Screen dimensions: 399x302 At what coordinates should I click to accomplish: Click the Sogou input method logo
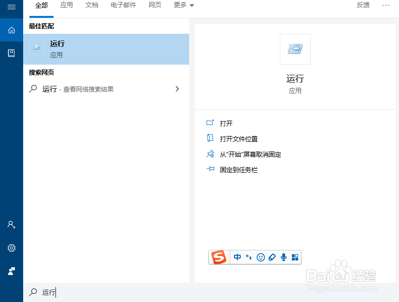(x=219, y=257)
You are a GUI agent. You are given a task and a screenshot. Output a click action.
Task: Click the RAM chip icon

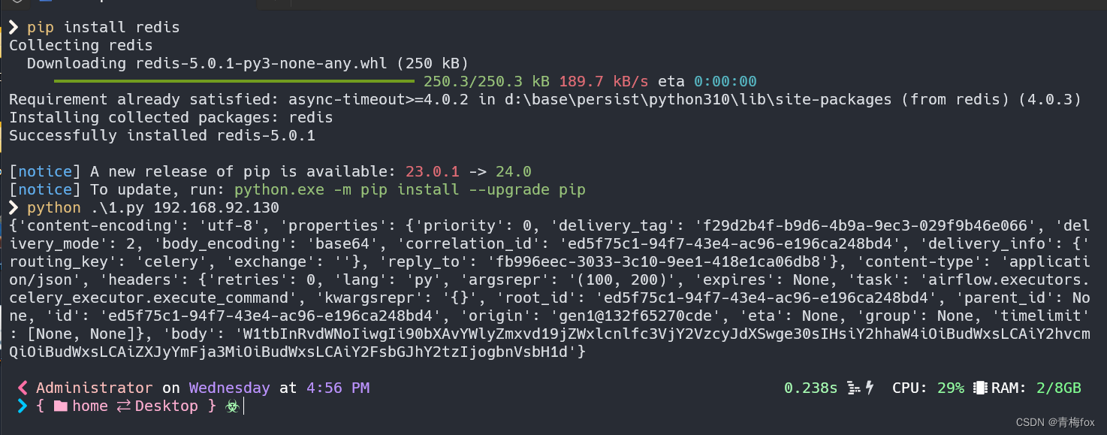pos(979,388)
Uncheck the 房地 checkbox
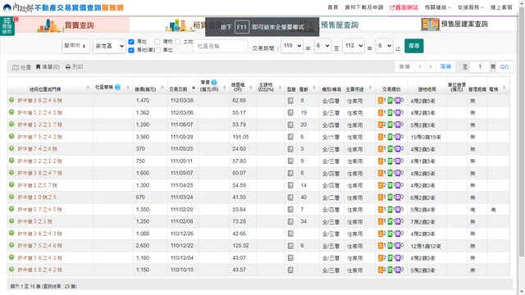This screenshot has width=525, height=295. pos(131,42)
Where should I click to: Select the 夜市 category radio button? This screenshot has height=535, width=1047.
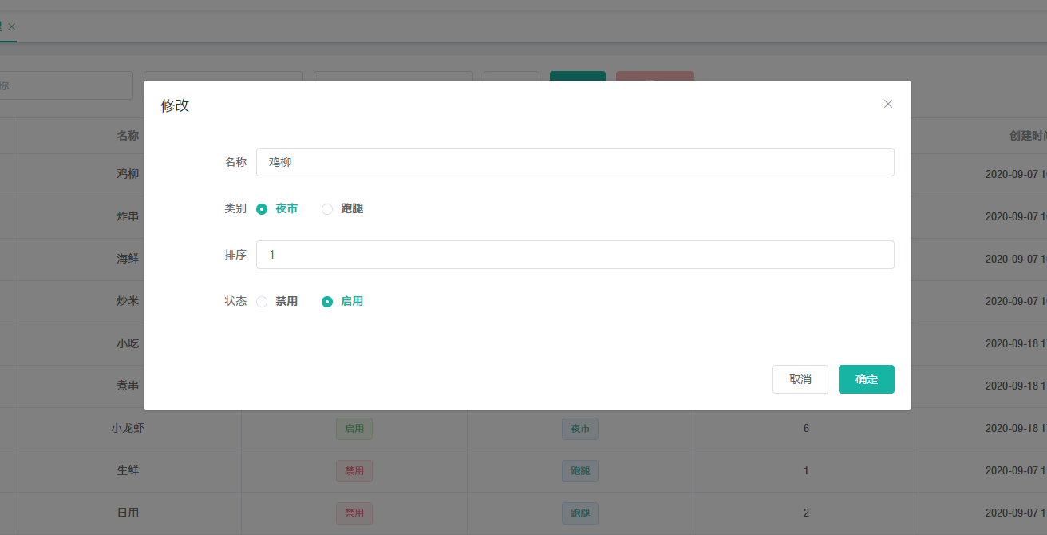tap(262, 209)
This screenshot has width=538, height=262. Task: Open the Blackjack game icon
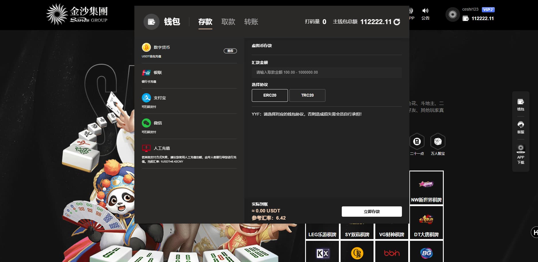417,142
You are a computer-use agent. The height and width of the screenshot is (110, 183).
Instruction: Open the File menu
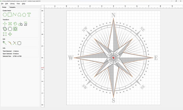2,4
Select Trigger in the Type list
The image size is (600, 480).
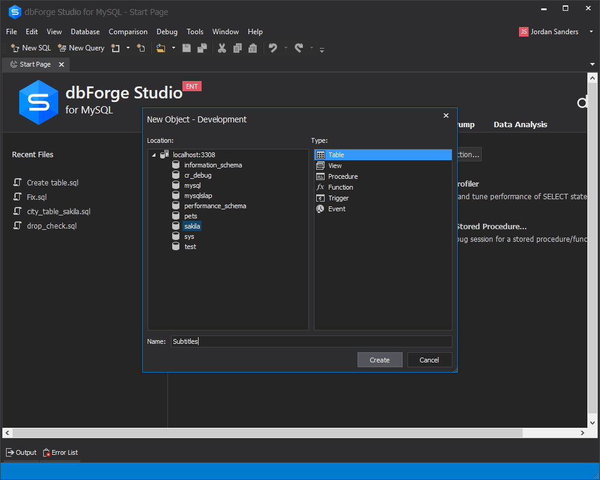pos(338,198)
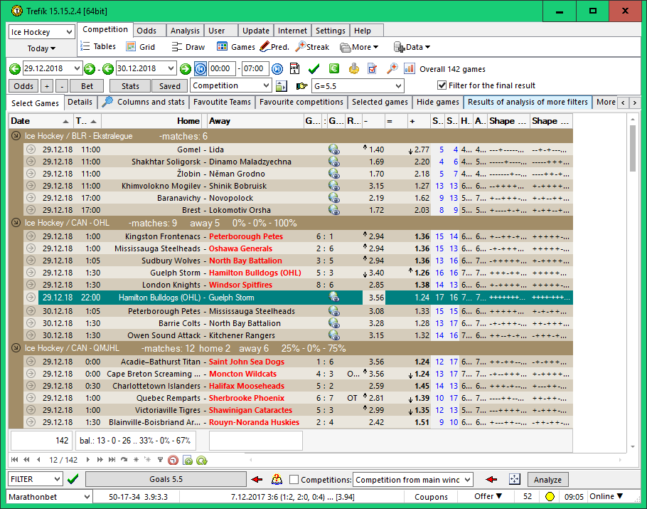Switch to the Analysis tab
Image resolution: width=647 pixels, height=509 pixels.
coord(185,31)
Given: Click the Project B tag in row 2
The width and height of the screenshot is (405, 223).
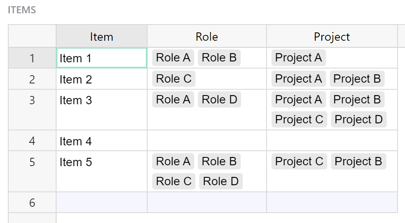Looking at the screenshot, I should [357, 79].
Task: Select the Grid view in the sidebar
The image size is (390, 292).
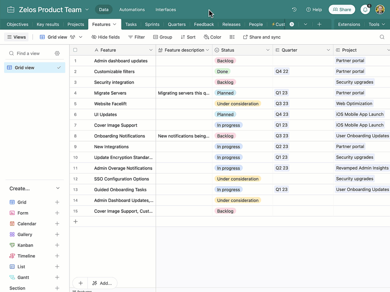Action: point(24,68)
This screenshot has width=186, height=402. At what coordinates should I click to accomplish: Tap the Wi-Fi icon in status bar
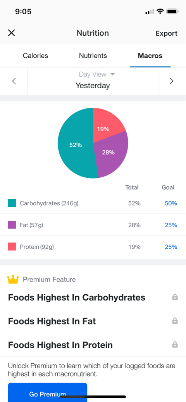click(160, 12)
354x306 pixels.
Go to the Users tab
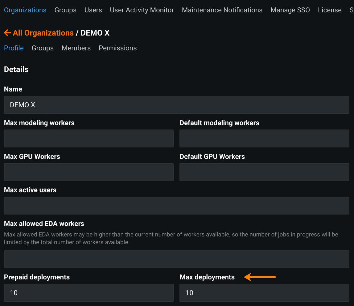(93, 10)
----------
Task instructions - The response must restate exactly the lines from the one containing "Instruction: Open the File menu" through the end of the records above and must leave out all pictures.

Output for this exercise -
Instruction: Open the File menu
2,4
Select Trigger in the Type list
The image size is (600, 480).
pos(338,198)
Switch to the Analysis tab
Image resolution: width=647 pixels, height=509 pixels.
coord(185,31)
Given: Click the Project B tag in row 2
The width and height of the screenshot is (405, 223).
Looking at the screenshot, I should [357, 79].
Task: Select the Grid view in the sidebar
The image size is (390, 292).
Action: point(24,68)
This screenshot has width=186, height=402. At what coordinates should I click to accomplish: Tap the Wi-Fi icon in status bar
click(160, 12)
354x306 pixels.
Go to the Users tab
(93, 10)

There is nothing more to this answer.